◆ PROBLEM TO SOLVE
Put everything in the records from the line containing "Доставка (387, 2272)" down to the line containing "Home (175, 35)", both included, into a numbered list. Leave out any blank lines.

Interface element records:
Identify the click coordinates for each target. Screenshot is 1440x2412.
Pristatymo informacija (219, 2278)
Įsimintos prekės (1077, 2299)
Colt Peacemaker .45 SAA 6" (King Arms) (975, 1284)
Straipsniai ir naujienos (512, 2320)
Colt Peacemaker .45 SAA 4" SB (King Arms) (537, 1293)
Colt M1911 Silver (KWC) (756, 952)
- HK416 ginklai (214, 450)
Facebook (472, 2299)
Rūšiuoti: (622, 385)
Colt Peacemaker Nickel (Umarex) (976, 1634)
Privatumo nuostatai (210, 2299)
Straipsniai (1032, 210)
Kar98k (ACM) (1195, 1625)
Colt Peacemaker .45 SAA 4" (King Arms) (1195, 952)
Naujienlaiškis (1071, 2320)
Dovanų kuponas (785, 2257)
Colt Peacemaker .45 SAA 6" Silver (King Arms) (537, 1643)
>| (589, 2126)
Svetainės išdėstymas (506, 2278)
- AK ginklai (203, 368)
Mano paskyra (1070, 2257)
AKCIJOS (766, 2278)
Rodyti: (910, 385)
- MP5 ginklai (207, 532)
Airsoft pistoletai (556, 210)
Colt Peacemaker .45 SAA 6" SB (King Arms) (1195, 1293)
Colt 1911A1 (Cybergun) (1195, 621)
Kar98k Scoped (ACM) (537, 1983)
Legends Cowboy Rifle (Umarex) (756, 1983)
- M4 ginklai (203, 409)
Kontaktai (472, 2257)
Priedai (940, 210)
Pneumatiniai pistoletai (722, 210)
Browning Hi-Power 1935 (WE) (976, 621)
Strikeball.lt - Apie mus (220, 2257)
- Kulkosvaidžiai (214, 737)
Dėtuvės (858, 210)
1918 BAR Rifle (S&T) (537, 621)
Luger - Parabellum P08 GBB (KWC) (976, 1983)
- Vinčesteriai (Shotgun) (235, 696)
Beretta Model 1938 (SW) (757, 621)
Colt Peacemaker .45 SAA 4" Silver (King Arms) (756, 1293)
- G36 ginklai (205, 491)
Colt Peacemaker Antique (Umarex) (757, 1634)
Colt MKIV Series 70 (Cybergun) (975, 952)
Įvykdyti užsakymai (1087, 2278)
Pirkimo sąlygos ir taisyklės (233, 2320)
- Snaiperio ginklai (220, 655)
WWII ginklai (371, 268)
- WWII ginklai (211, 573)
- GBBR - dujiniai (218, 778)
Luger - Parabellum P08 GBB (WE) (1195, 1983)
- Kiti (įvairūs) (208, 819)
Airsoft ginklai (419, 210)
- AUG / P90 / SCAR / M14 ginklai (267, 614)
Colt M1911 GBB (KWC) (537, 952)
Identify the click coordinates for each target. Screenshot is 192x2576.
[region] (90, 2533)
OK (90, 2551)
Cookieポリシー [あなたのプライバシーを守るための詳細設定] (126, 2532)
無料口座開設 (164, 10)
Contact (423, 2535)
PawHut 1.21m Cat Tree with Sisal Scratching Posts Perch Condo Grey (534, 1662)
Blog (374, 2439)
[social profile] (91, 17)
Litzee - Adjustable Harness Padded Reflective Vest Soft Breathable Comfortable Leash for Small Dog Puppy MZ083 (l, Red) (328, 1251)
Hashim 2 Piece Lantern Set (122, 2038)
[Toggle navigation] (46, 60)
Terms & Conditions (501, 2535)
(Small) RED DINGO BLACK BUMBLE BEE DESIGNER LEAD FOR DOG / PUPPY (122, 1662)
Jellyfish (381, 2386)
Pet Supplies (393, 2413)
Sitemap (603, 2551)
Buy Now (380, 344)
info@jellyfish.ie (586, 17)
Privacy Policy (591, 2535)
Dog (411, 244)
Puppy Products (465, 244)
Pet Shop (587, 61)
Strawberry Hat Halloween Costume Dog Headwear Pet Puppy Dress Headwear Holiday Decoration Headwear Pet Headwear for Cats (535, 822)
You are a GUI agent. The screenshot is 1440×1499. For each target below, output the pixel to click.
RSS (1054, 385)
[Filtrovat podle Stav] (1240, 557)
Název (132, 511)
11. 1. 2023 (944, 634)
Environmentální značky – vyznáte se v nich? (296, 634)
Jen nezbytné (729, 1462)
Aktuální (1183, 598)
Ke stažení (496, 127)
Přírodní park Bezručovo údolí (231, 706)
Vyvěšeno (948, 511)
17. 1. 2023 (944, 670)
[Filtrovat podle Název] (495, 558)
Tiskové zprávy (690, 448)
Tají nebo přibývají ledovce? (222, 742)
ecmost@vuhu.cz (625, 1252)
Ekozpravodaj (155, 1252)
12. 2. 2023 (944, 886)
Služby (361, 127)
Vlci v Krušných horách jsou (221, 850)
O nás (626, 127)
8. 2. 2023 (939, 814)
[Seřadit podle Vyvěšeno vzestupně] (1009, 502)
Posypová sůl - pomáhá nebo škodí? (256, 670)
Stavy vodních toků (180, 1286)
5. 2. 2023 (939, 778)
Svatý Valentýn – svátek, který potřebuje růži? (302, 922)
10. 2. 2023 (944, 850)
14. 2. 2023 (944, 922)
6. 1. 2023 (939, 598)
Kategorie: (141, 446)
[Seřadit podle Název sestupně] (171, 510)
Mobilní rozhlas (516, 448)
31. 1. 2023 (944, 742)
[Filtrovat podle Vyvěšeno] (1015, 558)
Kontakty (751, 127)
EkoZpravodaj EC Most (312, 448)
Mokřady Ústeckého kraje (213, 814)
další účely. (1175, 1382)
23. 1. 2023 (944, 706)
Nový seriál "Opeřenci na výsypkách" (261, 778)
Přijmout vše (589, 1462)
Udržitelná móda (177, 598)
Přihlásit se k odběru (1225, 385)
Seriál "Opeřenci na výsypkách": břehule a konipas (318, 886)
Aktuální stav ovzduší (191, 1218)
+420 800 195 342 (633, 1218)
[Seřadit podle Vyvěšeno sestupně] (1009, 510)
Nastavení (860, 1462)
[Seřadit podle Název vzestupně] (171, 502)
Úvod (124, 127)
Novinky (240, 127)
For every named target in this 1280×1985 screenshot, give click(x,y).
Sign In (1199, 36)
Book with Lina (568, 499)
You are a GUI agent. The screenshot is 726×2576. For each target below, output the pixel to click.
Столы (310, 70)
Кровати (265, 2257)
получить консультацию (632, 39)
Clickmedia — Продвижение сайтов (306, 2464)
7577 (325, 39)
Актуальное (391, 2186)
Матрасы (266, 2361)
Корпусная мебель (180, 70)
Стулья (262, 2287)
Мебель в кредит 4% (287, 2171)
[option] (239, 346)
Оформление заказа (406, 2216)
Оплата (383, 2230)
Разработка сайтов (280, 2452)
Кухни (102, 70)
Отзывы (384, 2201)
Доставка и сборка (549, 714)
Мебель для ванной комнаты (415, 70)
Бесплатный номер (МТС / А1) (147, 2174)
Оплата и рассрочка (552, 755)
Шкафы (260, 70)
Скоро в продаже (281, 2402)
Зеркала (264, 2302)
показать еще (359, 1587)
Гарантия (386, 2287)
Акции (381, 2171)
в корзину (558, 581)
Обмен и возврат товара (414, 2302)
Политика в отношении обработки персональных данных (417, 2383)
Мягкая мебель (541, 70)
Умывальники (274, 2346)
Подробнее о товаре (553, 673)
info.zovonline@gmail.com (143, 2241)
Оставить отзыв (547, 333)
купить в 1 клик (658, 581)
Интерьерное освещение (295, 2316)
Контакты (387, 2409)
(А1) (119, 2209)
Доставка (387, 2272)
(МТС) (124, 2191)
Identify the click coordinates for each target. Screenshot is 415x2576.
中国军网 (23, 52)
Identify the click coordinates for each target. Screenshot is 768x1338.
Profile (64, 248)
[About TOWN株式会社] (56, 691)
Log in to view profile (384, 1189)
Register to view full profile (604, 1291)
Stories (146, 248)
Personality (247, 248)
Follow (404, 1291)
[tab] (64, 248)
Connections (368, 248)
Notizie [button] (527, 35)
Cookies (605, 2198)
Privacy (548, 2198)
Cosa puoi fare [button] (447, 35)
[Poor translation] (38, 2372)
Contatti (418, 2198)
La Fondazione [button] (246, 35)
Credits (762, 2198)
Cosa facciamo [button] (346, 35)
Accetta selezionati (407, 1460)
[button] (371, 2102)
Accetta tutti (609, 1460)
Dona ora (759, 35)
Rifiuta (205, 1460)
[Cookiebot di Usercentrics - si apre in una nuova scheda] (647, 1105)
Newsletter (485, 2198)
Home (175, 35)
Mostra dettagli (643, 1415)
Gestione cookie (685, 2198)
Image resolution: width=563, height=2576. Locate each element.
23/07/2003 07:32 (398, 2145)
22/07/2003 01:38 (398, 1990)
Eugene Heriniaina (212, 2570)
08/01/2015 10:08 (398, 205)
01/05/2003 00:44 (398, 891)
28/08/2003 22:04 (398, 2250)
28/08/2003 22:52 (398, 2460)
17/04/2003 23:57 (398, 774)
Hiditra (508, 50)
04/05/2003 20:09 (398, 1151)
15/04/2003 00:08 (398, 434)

◆ OUTPUT OF THE EXERCISE
1. Доставка (387, 2272)
2. (МТС) (124, 2191)
3. Identify the click coordinates for each target. Screenshot is 415x2576.
4. 中国军网 (23, 52)
5. Identify the click coordinates for each target. Screenshot is 768x1338.
6. Profile (64, 248)
7. [About TOWN株式会社] (56, 691)
8. Log in to view profile (384, 1189)
9. Register to view full profile (604, 1291)
10. Stories (146, 248)
11. Personality (247, 248)
12. Follow (404, 1291)
13. [tab] (64, 248)
14. Connections (368, 248)
15. Notizie [button] (527, 35)
16. Cookies (605, 2198)
17. Privacy (548, 2198)
18. Cosa puoi fare [button] (447, 35)
19. [Poor translation] (38, 2372)
20. Contatti (418, 2198)
21. La Fondazione [button] (246, 35)
22. Credits (762, 2198)
23. Cosa facciamo [button] (346, 35)
24. Accetta selezionati (407, 1460)
25. [button] (371, 2102)
26. Accetta tutti (609, 1460)
27. Dona ora (759, 35)
28. Rifiuta (205, 1460)
29. [Cookiebot di Usercentrics - si apre in una nuova scheda] (647, 1105)
30. Newsletter (485, 2198)
31. Home (175, 35)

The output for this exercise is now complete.